裕福な家庭に育ち、家業の建設業を継ぐことを期待されていたが、異母兄のレーサーのジョゼ・ドレムの影響を受けてモータースポーツの世界へ。
フランスの石油企業エルフのバックアップを受けてフォーミュラ・ルノーに参戦、フランス選手権、ヨーロッパ選手権を制覇する。
1977年にはヨーロッパF2選手権にステップアップ、スポット参戦したモナコF3でも優勝を飾る。
1978年にはルノーからル・マン24時間レースに出場、ジャン-ピエール・ヤソーとのコンビで優勝を果たした。
また、日本でのJAF鈴鹿GPや富士GCにスポット参戦した経験をもつ。
1978年
PP 0回 優勝 0回 FL 0回 獲得ポイント 7P ランキング 15位
ティレルからF1にデビュー、2戦目のブラジルGPで6位初入賞。
完走率ではチームメイトを上回るコンスタントな走りを見せた。
1979年
PP 0回 優勝 0回 FL 0回 獲得ポイント 14P ランキング 10位
青いロータス79と呼ばれた009を駆り、第6戦ベルギーGPでは3位初表彰台を記録する。
1980年
PP 2回 優勝 1回 FL 2回 獲得ポイント 32P ランキング 5位
フランスのリジェに移籍。
第5戦ベルギーGPで初優勝、第6戦モナコGPで初PP、第8戦イギリスGPで初FLを記録した。
1981年
PP 0回 優勝 0回 FL 1回 獲得ポイント 9P ランキング 13位
名門フェラーリへの移籍を果たすが、ターボエンジン導入初年度とあって苦戦が続いた。
1982年
PP 2回 優勝 2回 FL 2回 獲得ポイント 39P ランキング 2位
第4戦サンマリノGP、英国系チームがレースをボイコットし、14台でスタートが切られた。

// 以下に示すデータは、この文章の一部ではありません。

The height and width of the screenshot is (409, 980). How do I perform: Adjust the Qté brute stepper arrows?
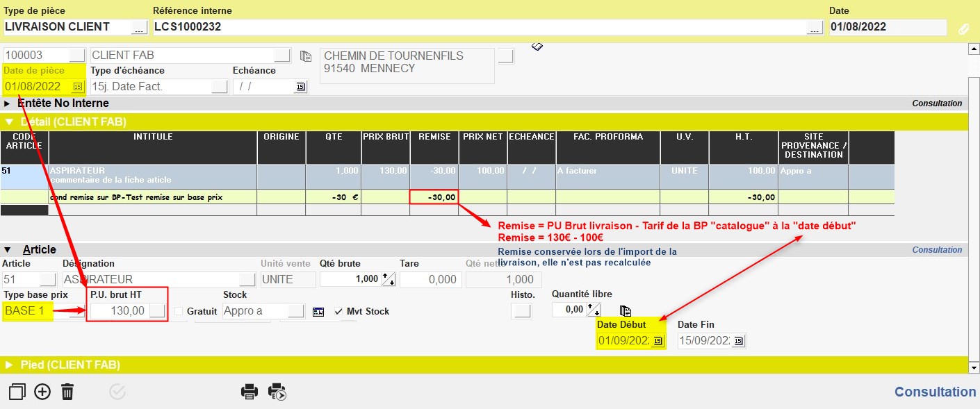pyautogui.click(x=389, y=280)
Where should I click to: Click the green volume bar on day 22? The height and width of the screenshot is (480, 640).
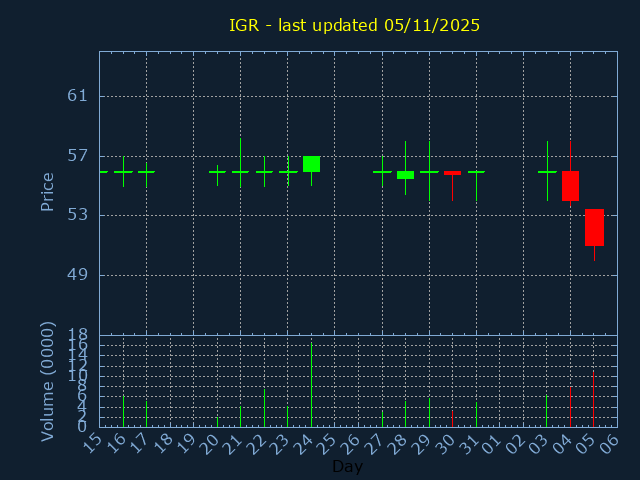click(x=264, y=407)
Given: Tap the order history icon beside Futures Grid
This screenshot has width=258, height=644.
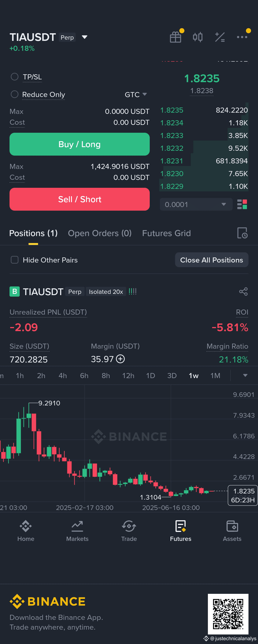Looking at the screenshot, I should (x=242, y=233).
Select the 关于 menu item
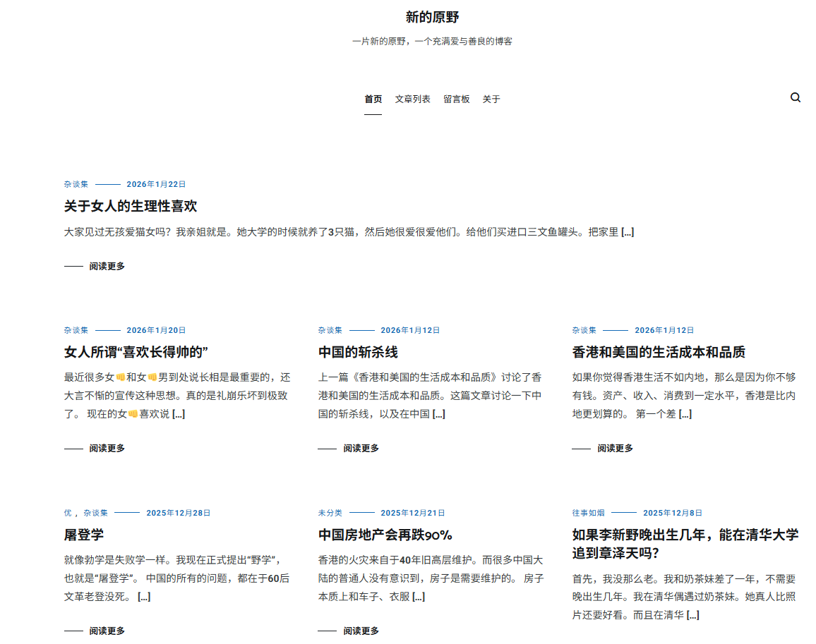This screenshot has width=816, height=644. [x=491, y=99]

フェラーリは、ジル・ビルヌーヴとピローニが1-2体制でリードを築き、ピットからは「SLOW(燃費に注意を払い、無用な戦いを避けるように)」のサインが出された。
しかし、ピローニはこれに従わずビルヌーヴを抜き優勝してしまう。
この出来事をきっかけにビルヌーヴはピローニを拒絶、二人の関係は修復不能なまでに悪化した。
そして、迎えた第5戦ベルギーGP予選2日目。
ピローニのタイムを破るべくピットアウトしたビルヌーヴが戻ってくることはなかった。
第8戦カナダGP、ポールポジションを獲得したがエンジンをストールさせスタート時に失敗。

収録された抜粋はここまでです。